A Marseille rue d'Aubagne, forte attente de justice à l'hommage aux morts des effondrements
L'hommage aux huit morts des effondrements de la rue d'Aubagne avait une tonalité particulière mardi à Marseille, à deux jours de l'ouverture du procès de ce drame du logement indigne, avec une émotion intacte...
L'hommage aux huit morts des effondrements de la rue d'Aubagne avait une tonalité particulière mardi à Marseille, à deux jours de l'ouverture du procès de ce drame du logement indigne, avec une émotion intacte et une attente de justice très forte.
A 09h07, l'heure des effondrements, ce lundi 5 novembre 2018, les cloches de l'église la plus proche commencent à sonner doucement, alors que des centaines d'habitants sont présents, certains portant des torches.
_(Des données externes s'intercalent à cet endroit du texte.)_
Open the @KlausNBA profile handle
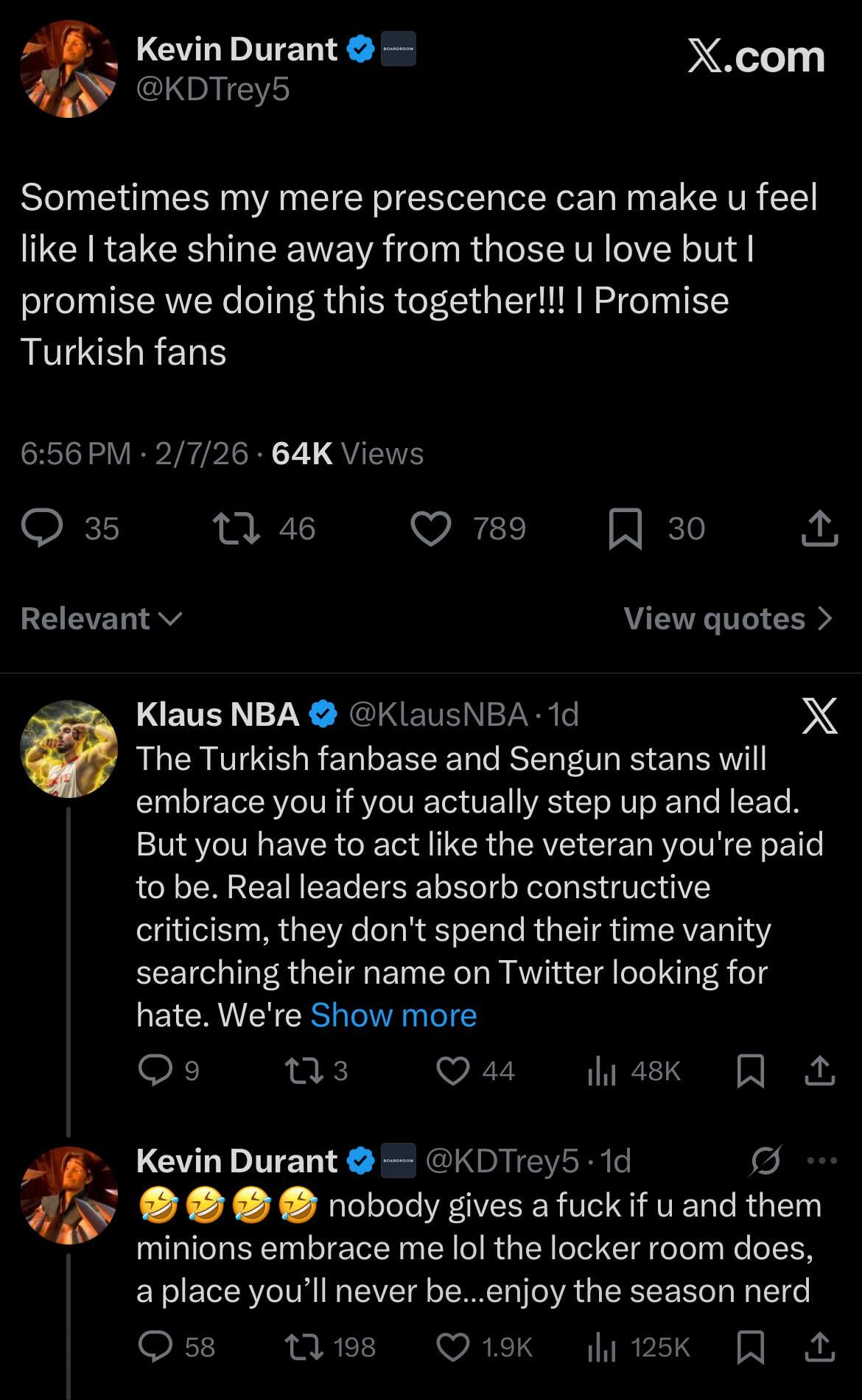Screen dimensions: 862x1400 tap(438, 714)
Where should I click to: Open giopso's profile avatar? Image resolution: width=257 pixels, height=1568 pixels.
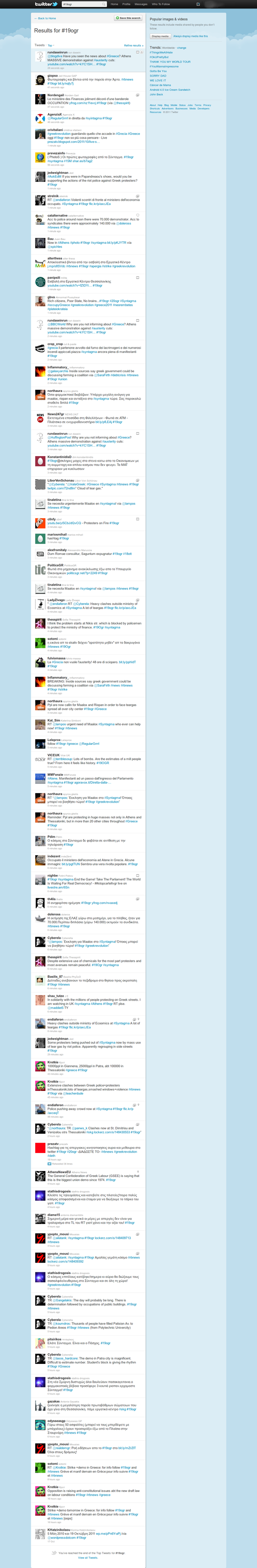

La mère de Julien Lalonde, une des victimes, se cramponne au portrait de son fils, celle de Simona dévoile le sourire radieux de sa fille. Leurs deux enfants avaient 30 ans.
Le silence devant la "dent creuse", l'espace laissé vide par les effondrement des numéros 65 et 63, est déchiré par les longues lamentations en arabe de la mère de Chérif Zemar, une autre victime. Recroquevillée dans son fauteuil roulant, elle est venue spécialement d'Algérie pour le procès.
Les débats s'ouvriront jeudi avec 16 prévenus, des copropriétaires, un expert, un syndic, mais aussi un ancien adjoint de Jean-Claude Gaudin, le maire LR de l'époque.
"C'est toujours très difficile pour nous d'être ici, mais à chaque fois qu'on vient, on se sent accueillis, accompagnés par chacun d'entre vous", a confié en italien Maria Carpignano, la mère de Simona.
"Nous attendons ce procès avec plein d'espoir. Nous savons que ce ne sera pas simple, mais nous sommes très confiants dans la justice", afin qu'"à l'avenir il n'y ait plus jamais" un tel drame.
Prenant le relais au micro, Liliana Lalonde, la mère de Julien, a insisté: pour elle, le procès doit être celui de la dignité et du respect du droit des personnes.
J'ai eu mal à ma ville
"S'il vous plaît, les autorités, s'il vous plaît, les syndics, les propriétaires, s'il vous plaît, mettez vos mains dans vos cœurs et réfléchissez quand vous allez louer quelque chose. Ne pensez pas uniquement à l'argent, pensez à veiller sur les autres", a-t-elle plaidé.
Pour elle il y a les huit morts, bien sûr, mais aussi d'autres victimes, toutes celles qui ont dû quitter leurs logements face aux nombreuses évacuations d'immeubles dégradés qui ont suivi, et celles qui encore aujourd'hui vivent dans un logement insalubre, dans une ville qui compte environ 40.000 taudis.
Dans la foule, en retrait, le maire divers gauche de Marseille, Benoît Payan. Sa majorité municipale avait remporté les élections deux ans après cette catastrophe qui a profondément entaché la fin du règne de Gaudin, accusé d'inaction face au fléau qui ronge la deuxième ville de France.
"L'habitat indigne à Marseille, c'est un combat qui va durer, je pense encore quelques années", reconnaît Linda Larbi, cousine de Chérif Zemar.
Le Collectif du 5 novembre, très mobilisé à l'approche du procès, a proposé aux Marseillais présents d'écrire un message à destination des familles ou des pouvoirs publics.
Ces petits mots ont commencé à être affichés place du 5 novembre, au milieu de cette rue d'Aubagne où de nombreux immeubles ont été définitivement évacués, cassant l'ambiance d'une artère autrefois très vivante.
"Vous saviez. Arrivez-vous à oublier ? Qu'avez-vous fait depuis ?", interpelle ainsi Mathieu, 58 ans.
Thibaut, 41 ans, souhaite surtout "que nos représentants, élus, notables ne soient plus des marchands de sommeil", en référence notamment à cet ex-élu qui était un des copropriétaires du 65 de la rue.
"J'ai eu mal à ma ville donc, ni oubli, ni pardon", glisse une autre.